No ‘Fidelio’ do Theatro São Pedro, o ódio e a banalidade moralista se destacam

por João Luiz Sampaio 22/04/2025

Na história de Fidelio, de Beethoven, Leonore resolve se travestir de homem e conseguir um trabalho na prisão em que, ela acredita, está sendo mantido preso o seu marido Florestan. Ela se apresenta com o nome de Fidelio, conquista a confiança do carcereiro Rocco – e o amor de sua filha Marcelina. Faz uso da aproximação com a família e convence Rocco a levá-la até o calabouço em que está um preso particularmente perigoso, a quem o governador da prisão, Pizarro, pretende matar. No segundo ato, a confirmação: tal preso é mesmo Florestan e, quando a morte do amante parece iminente, ela revela sua identidade para impedir o desfecho. A chegada do ministro Don Fernando é anunciada e, em nome do rei, ele se coloca contra o bárbaro Pizarro. Os prisioneiros são libertados. Florestan e Leonore estão juntos mais uma vez.

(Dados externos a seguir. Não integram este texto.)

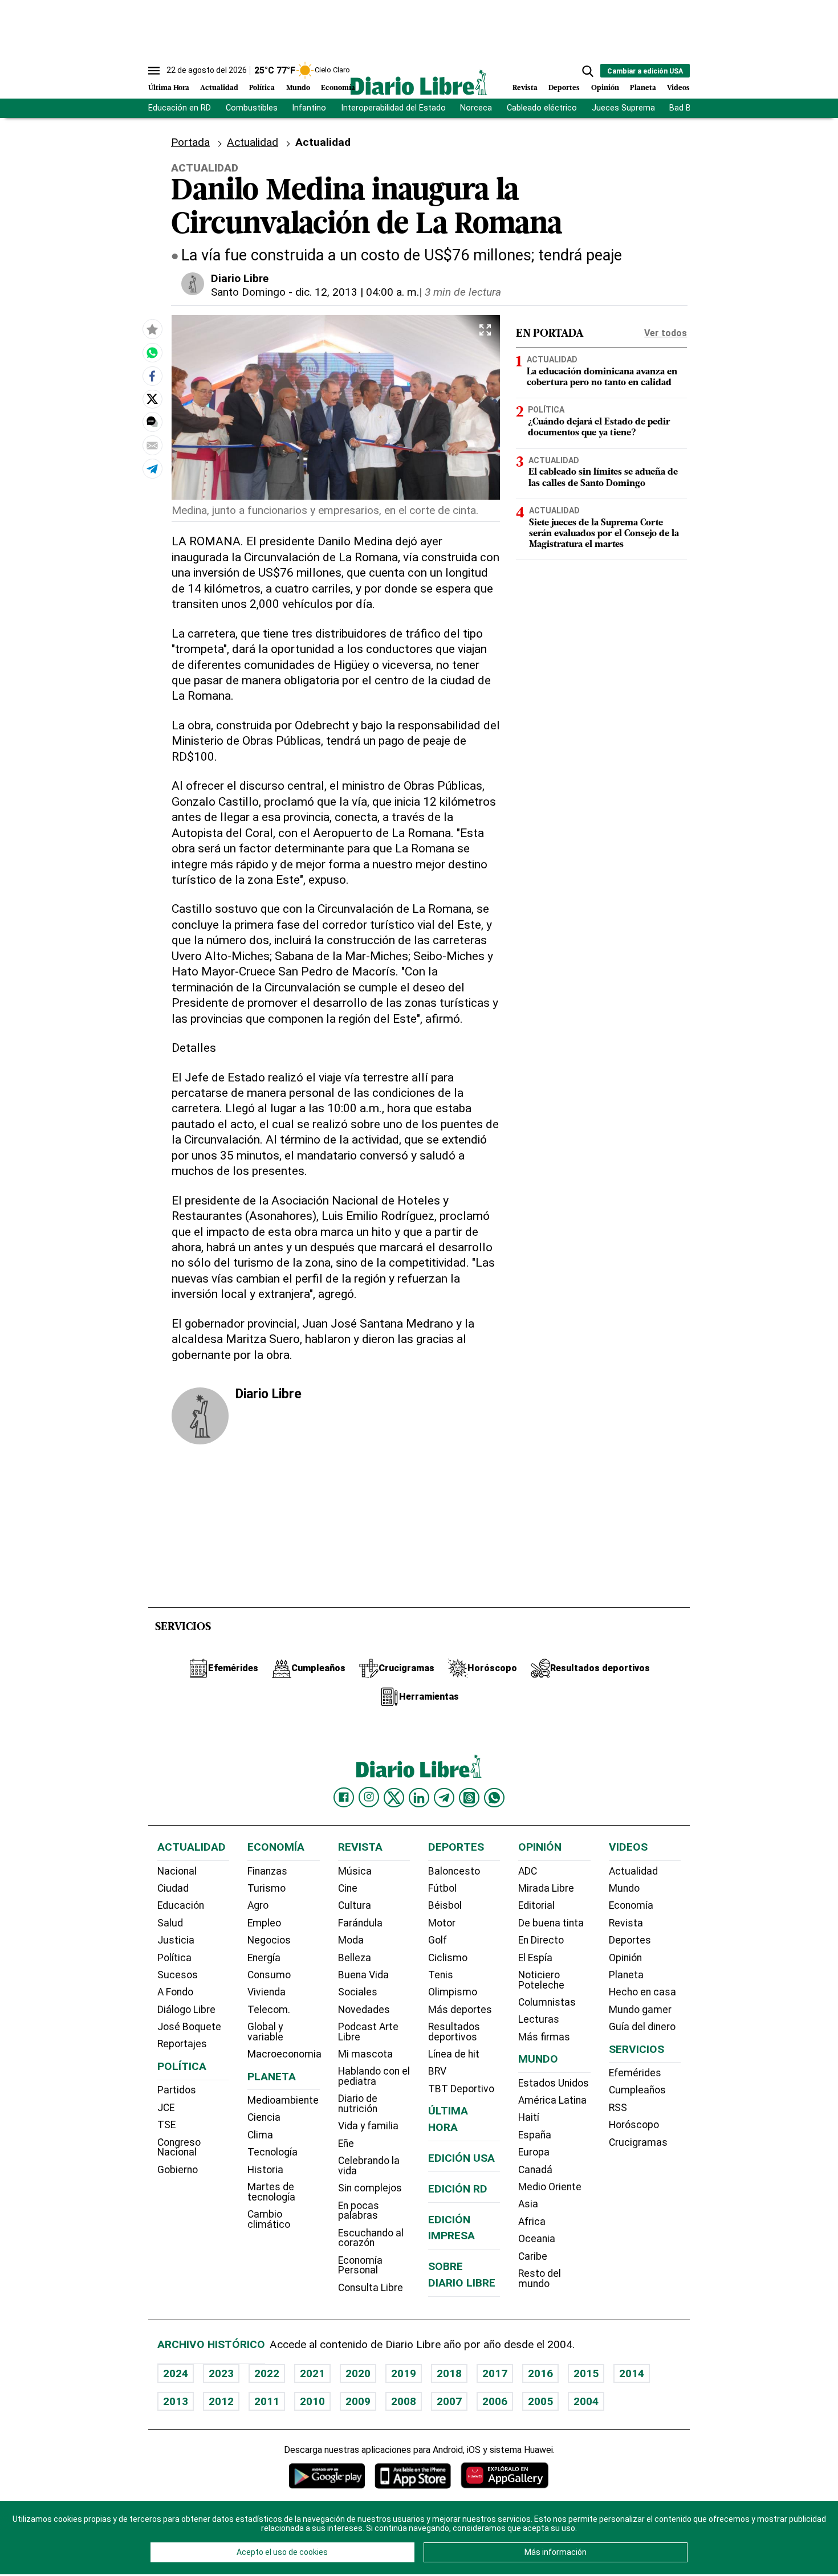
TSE (166, 2124)
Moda (351, 1940)
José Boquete (189, 2026)
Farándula (360, 1923)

À época da composição da ópera, na primeira década do século XIX, os ideais iluministas rondavam a mente de Beethoven. A razão, a justiça, a luta pela verdade, a comunhão entre os homens; uma sociedade que se constrói a partir da reação à tirania, perante a qual se impõe a liberdade – são todos temas que perpassam a história. Mas do contexto da trama sabemos realmente muito pouco. Em seu ensaio sobre a obra, publicado em Music at the Limits, Edward W. Said chama atenção ao fato de que não conhecemos de que crime Florestan é acusado; em sua ária, no início do segundo ato, ele diz ter sido punido por dizer a verdade, mas Beethoven não nos diz que verdade é essa, apenas que ela está relacionada a Pizarro. E o que podemos subentender, pelo contexto da criação da obra, é que possui alguma conotação política.

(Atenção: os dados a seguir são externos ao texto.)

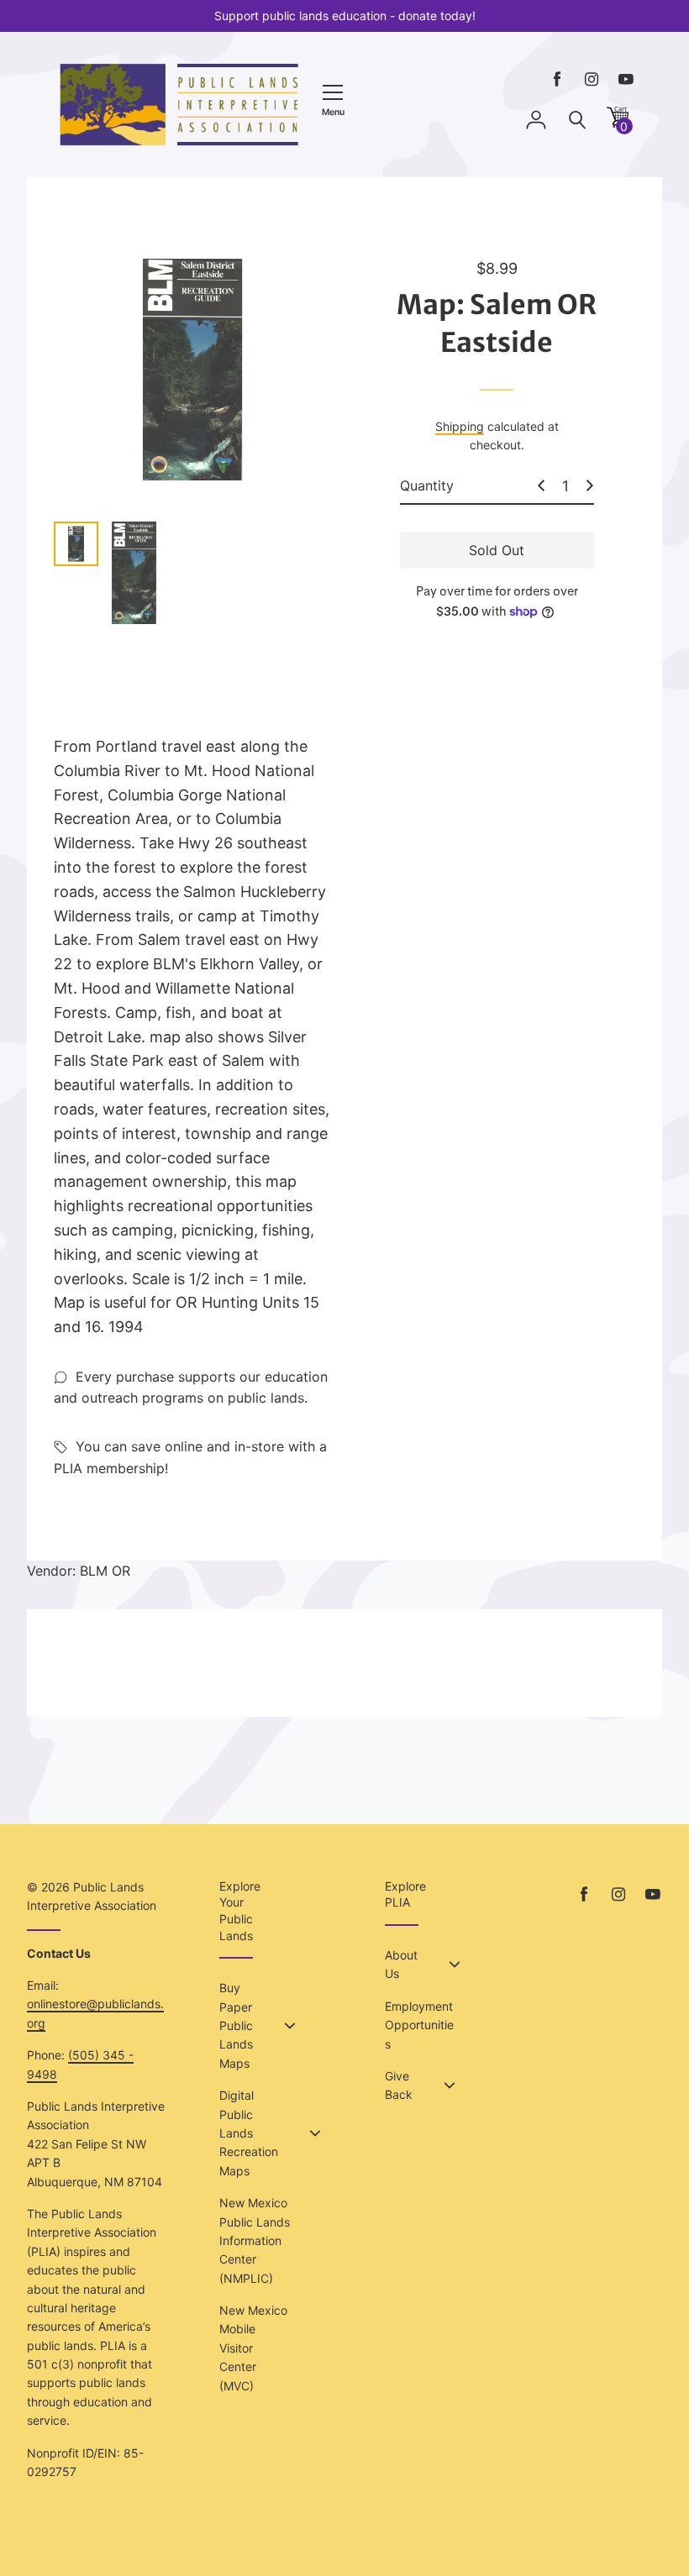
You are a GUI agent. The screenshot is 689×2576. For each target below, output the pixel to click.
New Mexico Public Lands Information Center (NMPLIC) (254, 2240)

Na montagem estreada na semana passada no Theatro São Pedro de São Paulo, o diretor William Pereira, apoiado no dramaturgismo de Ligiana Costa, preenche esses espaços vazios. Leonore e Florestan são jornalistas em meio a uma investigação sobre a prisão ilegal de colegas da imprensa, pela qual é responsável, eles descobrem, Pizarro. Florestan é preso. E Leonore, após enviar suas descobertas ao magistrado Fernando, resolve partir em busca de Florestan. A escolha é interessante, em especial por dar à personagem feminina uma motivação que vá além da felicidade conjugal. E se justifica. Fidelio é acima de tudo uma ópera de ideias e, por isso mesmo, atemporal. 

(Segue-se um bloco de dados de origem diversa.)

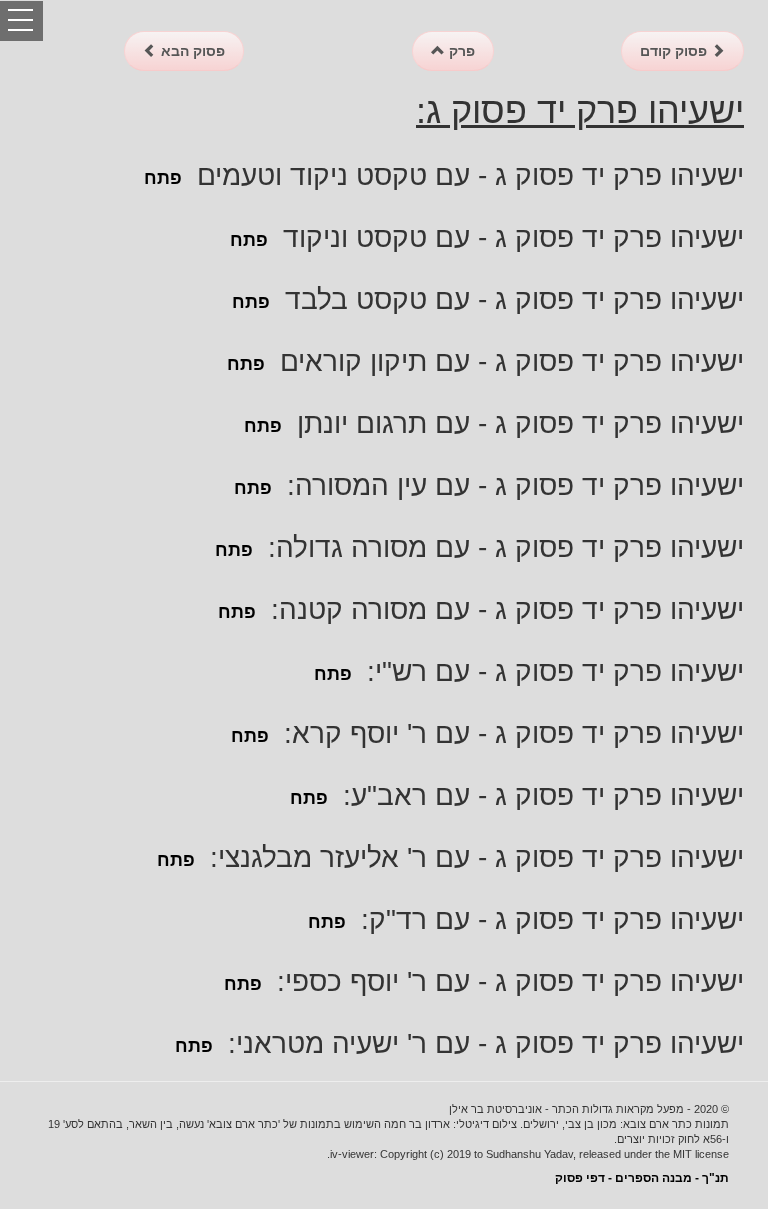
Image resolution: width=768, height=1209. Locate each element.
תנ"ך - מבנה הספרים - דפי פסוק (642, 1178)
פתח (163, 178)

Mas, como toda ação se passa já na prisão, é preciso oferecer essas informações prévias ao público, o que é feito por dois vídeos que acompanham as introduções orquestrais do primeiro e do segundo atos. E aí nem mesmo a qualidade da execução da orquestra comandada por Claudio Cruz, arisca e violenta nas cordas, intensa nas madeiras, sombria na percussão, impede que a atenção se dilua e tire a força da música na construção de climas, em especial na introdução do segundo ato e da ária de Florestan, uma das grandes passagens da carreira de Beethoven (que infelizmente ganhou do tenor Eric Herrero uma interpretação descompromissada, em especial quando contrastada com a intensidade oferecida pela soprano Eiko Senda como Leonore/Fidelio). Ainda assim, o espetáculo é fluente, pelo senso teatral da leitura de Cruz e seus músicos (ao coro, infelizmente, restaram desencontros incômodos) e pela direção de atores.

Quando colocado inteiramente em um só ambiente, o da sala de controle da prisão, o primeiro ato pode se tornar um problema. Mas o cenário de Georgia Massetani faz sua mágica. Austero e simples, deixa espaço para que Pereira trabalhe a movimentação dos atores em cena e coloque neles o foco da ação, que não se torna em momento algum monótona. Momentos como o quarteto Mir ist so wunderbar ou a ária de Fidelio (tornada ainda mais impactante pelo crescendo dramático trabalhado por Senda) são testemunhos disso. E não os únicos, com destaque ainda para o lirismo quase pueril da Marcelina de Lina Mendes e do Jaquino de Mar de Oliveira.

Lina Mendes, Gustavo Lassen e Eiko Senda em cena de 'Fidelio' [Divulgação/Iris Zanetti]
Lina Mendes, Gustavo Lassen e Eiko Senda em cena de 'Fidelio' [Divulgação/Iris Zanetti]

 

Há muita discussão em torno do modo como Beethoven constrói seus personagens. O maestro John Eliot Gardiner, que trabalhou com as diferentes versões da ópera, diz que, ao não explorar a fundo a história dos personagens, Beethoven opta por privilegiar as ideias perante a complexidade humana daqueles que retrata no palco. Já Bernard Shaw, ainda que reconheça as falhas na dramaturgia, insiste no fato de que, mesmo tratando acima de tudo de ideias e conceitos filosóficos, Beethoven foi capaz de fazê-lo sem perder de vista a profunda complexidade da condição humana. Mas o que Shaw oferece como oposição talvez não precise sê-lo. E se for justamente nos espaços vazios que essa condição se coloca de maneira mais flagrante? Em outras palavras, não estaria naquilo que não é dito a riqueza a ser explorada na partitura de Beethoven?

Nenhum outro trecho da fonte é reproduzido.